But years rolled on. Men and women, ruddy in the glow of health, strong in muscle and in mind, with children inured to winter's cold and summer's heat, multiplied and replenished the earth. And as they annually assembled around the family board on a November THANKSGIVING, they returned their unfeigned thanks to the Divine Being for a bountiful harvest, and the increasing blessings on every side. The tables of the husbandman groaned under the weight of wholesome viands, including always the rich pumpkin pies, celebrated in song, which our mothers knew so well how to make and mold in the immense pewter platters of our antiquity.
To the youth, especially of those days, the early breakfast, the midday dinner, and evening supper, always interesting formalities to those healthy youngsters, with appetites ground to a keen edge on the stone of hard work, became emi- nently absorbing ceremonies on Thanksgiving day, when, connected with plays and mirth and other social joys, they made the day memorable to them when youth had passed into manhood, and even old age.
But farm life was not all a day of rest and joy like that. The summer of 1816 was remembered by that generation as the coldest on record. The low ground and valleys were visited by frosts every month in the year. It was only on the hills, or beside sheets of water, where the morning fog melted the frost in advance of the sun, that corn matured at all.

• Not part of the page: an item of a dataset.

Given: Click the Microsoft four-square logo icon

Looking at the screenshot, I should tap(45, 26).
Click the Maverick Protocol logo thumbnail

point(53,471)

At that time, it hardly need be noted, that the prairies of the West lay all untilled in the solitude. The millions now busy in driving the steani plow, the mower, or the reaper, were yet unborn, and their farms lay in the embraces of that vast region then designated on the maps as " unexplored." No locomotive engine, drawing its long, extended railway train, bearing a burden of grain and flour, had ever broken by the sound of its whistle, or the noise of its rumbling, the stillness of a New England town. The failure of the crops here, therefore, threatened famine to the families of our fathers. Anxiety sobered alike the countenances of the farmer, and the laborer working for wages by his side in the field. A day's work that year, worth fifty cents, would purchase only a peck of corn worth two dollars a bushel; and a week's labor of the house-girl would buy no more of the necessaries of life than a day's work of the farm hand. And yet the laborer, bearing to his family the little he had received, returned at night with a thankful heart, not envying his employer, who had it to spare.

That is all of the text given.